Parser Boundaries
This chapter explains where PARC starts and where it intentionally stops.
PARC owns syntax parsing
PARC is responsible for:
- accepting supported C syntax
- building an AST
- carrying spans
- mapping parse positions back through preprocessor line markers
That is the core boundary of the crate.
PARC does not own full compilation
PARC does not attempt to be:
- a full preprocessor implementation
- a type checker
- a linker-aware analyzer
- a code generator
- a full semantic compiler frontend
These are not accidental omissions.
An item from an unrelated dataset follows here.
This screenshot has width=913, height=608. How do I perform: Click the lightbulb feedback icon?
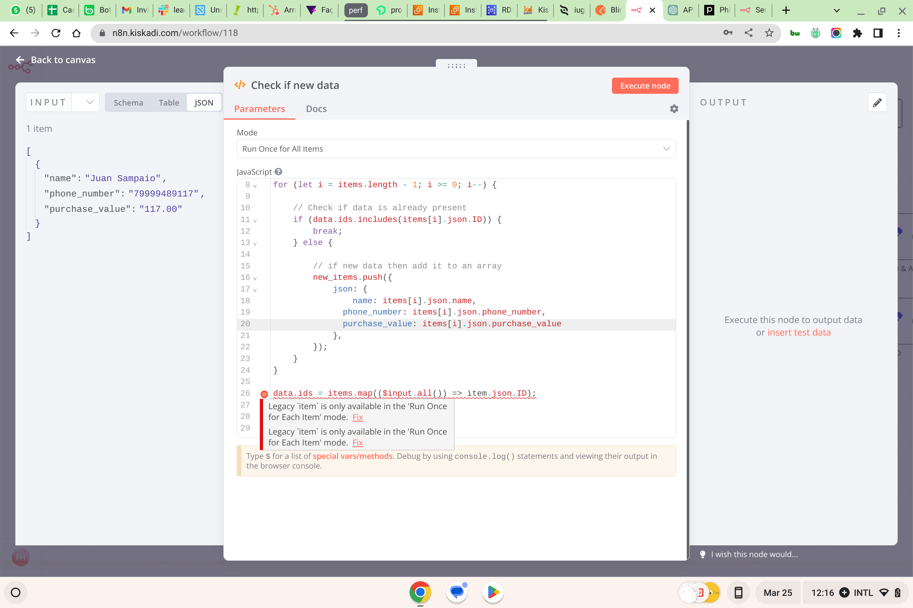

They are part of the intended scope boundary.
Practical layering
A healthy toolchain boundary looks like this:
- a compiler or preprocessor produces acceptable input
- PARC parses it
- a later layer performs semantic analysis, policy checks, or code generation
This keeps PARC focused on syntax and source structure.
Why this matters for consumers
If a downstream tool needs:
- ABI guarantees
- linker truth
- semantic type equivalence
- macro inventories as data
then PARC should be one component in the pipeline, not the whole pipeline.
Why this matters for contributors
When deciding whether a new feature belongs in PARC, a useful question is:
“Does this improve PARC’s syntax parsing and source-structure contract, or does it drag PARC into a later compiler stage?”
If it is mostly a later-stage concern, it probably belongs outside PARC.